Microsoft changed the cloud market – once again. Let me show you how easy it is to setup and test Windows 365 (at no cost!) after you have learned a lot theory in part 1 of this series.

This blog series contains the following articles (the links will be updated, once the articles are released).

As I promised, I show you how easy you can set up Windows 365 for Business to start a test – without the need to send a lot of money to Microsoft – a free testlicense is available! Great! So head over to your Microsoft 365 Admin Center and sign in with a Global Admin or Billing Admin. Navigate to Billing > Purchase Services and look for a license named Windows 365 Business. For a test it doesn’t matter if you choose with or without hybrid benefit. That is important if you plan to use it productively later and already own Windows 10 Pro licenses for the targeted users. In this case choose the license with Hybrid Benefit. So your job is now to click of the Details Buttons:

On the licensing page Microsoft asks you about the VM size you need. You can find a very good help here to figure out which size fits best to you. You need to select the appropriate size – and taking a deeper look, you can see that there are 3 free models for test, choose one of these (that is the key point for your free test):

For testing I choose the smallest one. Why? The CloudPC with 2CPUs and 4GB RAM is a recommended one for M365 Apps, Teams (Audio) and all the standard programs for daily business. Having a small PC gives me the opportunity to perform a stress test by doing my normal daily work and see if the hardware is large enough. If it is not, I can scale up later. I recommend that you also start with the smallest one to get an impression about the performance. Don’t forget that Azure-based 2CPUs and 4GB RAM run differently than in a standard Desktop or Laptop that you have at home. In most times, the Azure version has a better performance. So give it a try!

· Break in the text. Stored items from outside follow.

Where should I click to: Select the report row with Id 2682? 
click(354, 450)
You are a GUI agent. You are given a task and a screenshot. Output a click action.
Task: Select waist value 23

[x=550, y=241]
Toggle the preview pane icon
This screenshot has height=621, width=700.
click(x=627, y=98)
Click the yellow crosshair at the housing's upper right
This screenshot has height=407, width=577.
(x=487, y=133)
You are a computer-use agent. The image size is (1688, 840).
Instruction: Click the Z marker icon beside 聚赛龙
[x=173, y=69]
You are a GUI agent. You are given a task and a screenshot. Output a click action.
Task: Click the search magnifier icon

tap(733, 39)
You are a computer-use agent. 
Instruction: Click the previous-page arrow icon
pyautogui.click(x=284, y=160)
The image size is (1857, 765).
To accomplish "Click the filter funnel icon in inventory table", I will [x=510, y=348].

After selecting the size, the standard question comes up – how many licenses? 25 of course – that is the standard license pack in Microsoft 365. Check the box that you agree and understand that you need a qualified Windows license on your work device (if you chose Hybrid benefit before) and then the trial can begin:

At the time when I wrote this article there was no more capacity at Microsoft for test licenses because there was a huge run at Windows 365 Cloud PCs. So I bought my Cloud PC. That is not a big deal because I planned it anyway.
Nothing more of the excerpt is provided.